[phobos] [D-Programming-Language/phobos] a15e68: Accidentally committed with a bunch of debugging c...

Jonathan M Davis jmdavisProg at gmx.com
Mon May 2 13:45:22 PDT 2011


> Guidelines for this would be nice to have.
> 
> I'd say definite changes that should go through a reviewed pull request:
> 
> * changes from non-phobos developers (obviously)
> * changes to files that you do not "own" (even if trivial).  For example,
> if I were to find a bug in std.parallelism, I shouldn't commit, I should
> generate a pull request for review.
> 
> * changes that alter the design of a module.
> * new code (including adding classes/structs/functions to an existing
> module)
> 
> 
> I think everything else is OK to commit directly instead of generating a
> pull request, including bug fixes (as long as they are not fixed by doing
> one of the above).
> 
> 
> What do you think?  A list like this (and actually, our entire process
> should be documented, including how to get included as a phobos developer)
> should be posted to the web site.

I'm a bit divided on it. Andrei and Lars were pushing for _all_ check-ins to 
be reviewed. Part of me thinks that that's overkill and yet there have been 
times that other developers have caught stuff that I likely wouldn't have even 
with smaller changes.

It does seem like overkill to require a pull request for smaller changes, 
particularly if they really don't look like they'd cause a problem, but at the 
same time, the extra eyes can be really valuable, even when you don't expect 
it.

The truly minor, non-code stuff - such as updating the changelog - shouldn't 
need a pull request, but at this point, I'm inclined to agree with Andrei and 
Lars that all (or at least very nearly all) code changes should go through 
pull requests.

My one real concern with pull requests though is that not enough people have 
been paying attention to them. On the whole, a fairly number of Phobos 
developers have been commenting on pull requests with any regularity, and it 
becomes more burdensome when there are very few people looking at pull 
requests. It also slows the process down more than it might otherwise.
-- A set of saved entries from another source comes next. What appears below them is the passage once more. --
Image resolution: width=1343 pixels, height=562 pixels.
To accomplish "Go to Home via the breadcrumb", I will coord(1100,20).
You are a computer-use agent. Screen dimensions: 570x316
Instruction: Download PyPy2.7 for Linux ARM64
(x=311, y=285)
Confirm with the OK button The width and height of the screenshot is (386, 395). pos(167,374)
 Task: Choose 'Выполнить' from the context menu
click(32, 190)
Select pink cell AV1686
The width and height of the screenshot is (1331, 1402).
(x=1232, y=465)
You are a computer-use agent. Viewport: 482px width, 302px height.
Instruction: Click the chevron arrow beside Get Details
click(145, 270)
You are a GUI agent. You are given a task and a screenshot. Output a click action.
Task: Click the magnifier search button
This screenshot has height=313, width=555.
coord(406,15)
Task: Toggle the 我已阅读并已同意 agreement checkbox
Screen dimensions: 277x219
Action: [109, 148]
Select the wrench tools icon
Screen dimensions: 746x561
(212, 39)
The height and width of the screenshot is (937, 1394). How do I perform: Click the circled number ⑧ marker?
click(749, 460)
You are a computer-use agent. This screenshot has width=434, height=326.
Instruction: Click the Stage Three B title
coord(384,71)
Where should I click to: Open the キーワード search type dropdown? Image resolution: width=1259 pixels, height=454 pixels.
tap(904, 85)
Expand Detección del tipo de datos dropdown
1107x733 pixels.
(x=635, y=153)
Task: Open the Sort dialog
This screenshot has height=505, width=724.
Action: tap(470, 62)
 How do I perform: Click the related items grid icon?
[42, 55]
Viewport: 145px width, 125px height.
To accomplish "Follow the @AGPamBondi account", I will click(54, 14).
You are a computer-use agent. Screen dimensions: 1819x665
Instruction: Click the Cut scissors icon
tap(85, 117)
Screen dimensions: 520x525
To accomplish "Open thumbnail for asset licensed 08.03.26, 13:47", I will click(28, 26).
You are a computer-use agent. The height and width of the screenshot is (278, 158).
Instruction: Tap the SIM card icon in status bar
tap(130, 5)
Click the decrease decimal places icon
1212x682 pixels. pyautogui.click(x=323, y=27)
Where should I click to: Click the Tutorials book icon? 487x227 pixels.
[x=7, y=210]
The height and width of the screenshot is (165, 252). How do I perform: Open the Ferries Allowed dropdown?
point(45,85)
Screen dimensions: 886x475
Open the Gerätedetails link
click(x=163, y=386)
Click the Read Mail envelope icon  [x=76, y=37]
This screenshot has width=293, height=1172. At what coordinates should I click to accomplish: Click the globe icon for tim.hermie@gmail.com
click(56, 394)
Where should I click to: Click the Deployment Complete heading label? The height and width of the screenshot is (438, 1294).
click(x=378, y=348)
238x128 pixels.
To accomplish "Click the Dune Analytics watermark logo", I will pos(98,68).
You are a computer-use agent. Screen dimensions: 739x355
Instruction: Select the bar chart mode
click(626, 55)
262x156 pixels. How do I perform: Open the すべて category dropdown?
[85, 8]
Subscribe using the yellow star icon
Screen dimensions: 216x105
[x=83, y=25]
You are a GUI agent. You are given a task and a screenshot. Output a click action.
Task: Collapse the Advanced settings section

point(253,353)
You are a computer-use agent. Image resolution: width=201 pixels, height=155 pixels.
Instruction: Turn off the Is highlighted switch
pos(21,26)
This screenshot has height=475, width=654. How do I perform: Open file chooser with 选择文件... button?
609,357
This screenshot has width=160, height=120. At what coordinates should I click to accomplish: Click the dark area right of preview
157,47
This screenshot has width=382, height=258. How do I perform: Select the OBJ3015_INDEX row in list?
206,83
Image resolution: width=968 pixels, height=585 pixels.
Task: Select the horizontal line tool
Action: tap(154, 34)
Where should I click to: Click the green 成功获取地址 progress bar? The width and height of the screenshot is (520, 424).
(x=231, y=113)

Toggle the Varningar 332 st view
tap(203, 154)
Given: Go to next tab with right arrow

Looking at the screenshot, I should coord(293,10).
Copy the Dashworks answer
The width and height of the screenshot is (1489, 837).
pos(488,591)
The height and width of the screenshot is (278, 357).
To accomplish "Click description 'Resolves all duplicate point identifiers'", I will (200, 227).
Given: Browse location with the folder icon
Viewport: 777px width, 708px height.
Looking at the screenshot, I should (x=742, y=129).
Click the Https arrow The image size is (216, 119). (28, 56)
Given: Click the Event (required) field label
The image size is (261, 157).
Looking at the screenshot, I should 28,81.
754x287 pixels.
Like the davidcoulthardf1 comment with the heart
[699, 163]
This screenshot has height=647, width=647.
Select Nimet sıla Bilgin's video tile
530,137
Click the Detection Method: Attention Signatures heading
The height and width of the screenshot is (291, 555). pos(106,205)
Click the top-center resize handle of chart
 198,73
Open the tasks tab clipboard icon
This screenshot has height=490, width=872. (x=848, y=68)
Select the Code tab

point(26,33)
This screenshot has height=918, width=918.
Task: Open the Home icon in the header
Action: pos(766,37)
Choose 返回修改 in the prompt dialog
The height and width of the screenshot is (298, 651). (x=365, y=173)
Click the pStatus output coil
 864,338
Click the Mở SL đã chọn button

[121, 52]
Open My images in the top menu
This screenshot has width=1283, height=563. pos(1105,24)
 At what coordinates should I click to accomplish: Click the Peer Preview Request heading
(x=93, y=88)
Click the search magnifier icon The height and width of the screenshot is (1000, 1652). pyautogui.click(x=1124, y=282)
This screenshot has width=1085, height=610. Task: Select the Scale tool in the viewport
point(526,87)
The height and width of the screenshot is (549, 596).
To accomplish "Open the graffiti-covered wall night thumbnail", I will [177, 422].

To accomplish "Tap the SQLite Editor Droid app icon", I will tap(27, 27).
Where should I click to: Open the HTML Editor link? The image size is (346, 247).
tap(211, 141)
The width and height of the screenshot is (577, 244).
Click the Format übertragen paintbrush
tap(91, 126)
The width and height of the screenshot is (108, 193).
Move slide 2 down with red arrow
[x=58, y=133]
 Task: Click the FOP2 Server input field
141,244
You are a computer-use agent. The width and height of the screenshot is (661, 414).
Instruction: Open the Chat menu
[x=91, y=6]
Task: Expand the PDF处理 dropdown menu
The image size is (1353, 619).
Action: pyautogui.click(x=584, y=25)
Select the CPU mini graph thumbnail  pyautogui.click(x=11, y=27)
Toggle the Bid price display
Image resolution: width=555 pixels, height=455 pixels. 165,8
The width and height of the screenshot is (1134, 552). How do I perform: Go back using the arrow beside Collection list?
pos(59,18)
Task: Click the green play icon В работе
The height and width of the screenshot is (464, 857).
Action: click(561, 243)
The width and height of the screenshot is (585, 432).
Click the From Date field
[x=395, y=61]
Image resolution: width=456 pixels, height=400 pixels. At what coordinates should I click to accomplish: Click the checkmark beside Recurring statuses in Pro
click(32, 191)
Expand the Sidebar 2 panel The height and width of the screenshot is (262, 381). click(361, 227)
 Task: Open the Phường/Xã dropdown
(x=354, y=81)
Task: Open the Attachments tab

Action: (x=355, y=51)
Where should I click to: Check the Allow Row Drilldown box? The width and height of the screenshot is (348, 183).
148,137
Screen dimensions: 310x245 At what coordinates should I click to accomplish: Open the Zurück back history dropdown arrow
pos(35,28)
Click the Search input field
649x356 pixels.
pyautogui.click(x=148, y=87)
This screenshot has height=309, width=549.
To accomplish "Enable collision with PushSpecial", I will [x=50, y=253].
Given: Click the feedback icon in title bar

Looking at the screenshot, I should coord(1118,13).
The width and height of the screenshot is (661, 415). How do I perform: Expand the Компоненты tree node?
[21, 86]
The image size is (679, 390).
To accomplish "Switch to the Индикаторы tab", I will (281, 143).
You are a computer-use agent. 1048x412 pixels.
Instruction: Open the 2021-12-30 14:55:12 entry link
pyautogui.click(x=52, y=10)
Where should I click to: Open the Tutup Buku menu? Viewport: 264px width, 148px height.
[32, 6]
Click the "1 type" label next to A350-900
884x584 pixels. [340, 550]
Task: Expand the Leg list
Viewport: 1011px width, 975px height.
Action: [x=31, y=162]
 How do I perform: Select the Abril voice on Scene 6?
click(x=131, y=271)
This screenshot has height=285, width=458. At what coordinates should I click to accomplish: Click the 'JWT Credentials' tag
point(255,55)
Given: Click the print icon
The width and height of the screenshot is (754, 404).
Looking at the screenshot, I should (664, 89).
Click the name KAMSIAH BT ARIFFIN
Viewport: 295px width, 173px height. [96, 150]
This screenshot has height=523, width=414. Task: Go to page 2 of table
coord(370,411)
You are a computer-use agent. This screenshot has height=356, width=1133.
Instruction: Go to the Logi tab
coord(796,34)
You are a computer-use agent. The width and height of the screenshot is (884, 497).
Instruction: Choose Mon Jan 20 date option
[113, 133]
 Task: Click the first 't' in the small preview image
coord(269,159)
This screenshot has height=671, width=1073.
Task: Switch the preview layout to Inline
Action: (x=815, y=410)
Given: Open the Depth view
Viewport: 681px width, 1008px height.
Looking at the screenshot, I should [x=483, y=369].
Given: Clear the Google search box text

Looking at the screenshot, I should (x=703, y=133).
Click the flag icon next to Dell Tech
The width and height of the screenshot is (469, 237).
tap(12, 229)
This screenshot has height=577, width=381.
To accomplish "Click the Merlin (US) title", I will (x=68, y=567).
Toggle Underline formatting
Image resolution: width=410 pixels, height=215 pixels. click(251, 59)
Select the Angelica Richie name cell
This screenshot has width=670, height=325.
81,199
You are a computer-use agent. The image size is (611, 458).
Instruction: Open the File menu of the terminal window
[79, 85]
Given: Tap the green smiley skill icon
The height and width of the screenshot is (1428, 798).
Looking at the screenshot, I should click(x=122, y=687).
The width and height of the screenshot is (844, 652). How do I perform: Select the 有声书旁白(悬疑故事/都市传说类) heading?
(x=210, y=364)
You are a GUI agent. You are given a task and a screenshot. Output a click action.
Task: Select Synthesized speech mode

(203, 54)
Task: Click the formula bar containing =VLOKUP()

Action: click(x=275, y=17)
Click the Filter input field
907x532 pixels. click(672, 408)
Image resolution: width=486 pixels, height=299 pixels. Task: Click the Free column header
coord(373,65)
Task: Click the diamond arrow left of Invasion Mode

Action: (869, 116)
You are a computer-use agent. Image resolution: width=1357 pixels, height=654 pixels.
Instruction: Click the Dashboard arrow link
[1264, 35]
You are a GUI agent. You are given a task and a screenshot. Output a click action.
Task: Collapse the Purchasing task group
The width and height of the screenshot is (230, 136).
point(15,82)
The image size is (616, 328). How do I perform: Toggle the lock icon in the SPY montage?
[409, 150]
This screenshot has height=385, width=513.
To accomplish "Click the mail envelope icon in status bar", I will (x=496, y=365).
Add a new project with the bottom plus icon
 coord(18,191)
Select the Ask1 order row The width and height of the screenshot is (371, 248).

Though I get the impression that the general level of activity of Phobos 
developers has dropped off since the switch the git and github. There's still 
definitely work being done, and I'd have to check the archives to be sure, but 
I'm pretty sure that several developers who were at least semi-active before 
have essentially ceased checking in code changes. I don't know if it has 
anything to do with the source control switch or not, but I definitely get the 
impression that fewer Phobos developers have been active, which makes it 
harder to work through pull requests, since there are that many fewer people 
reviewing them.

In any case, Lars created a nascent guide for contributions to Phobos, which 
we should probably build on and update as necessary:

http://www.kyllingen.net/guide.html

So, if you're looking for documentation, that's what we have. Once we're 
certain that it's what we want, we should probably post it on d-programming-
language.org and/or www.digitalmars.com.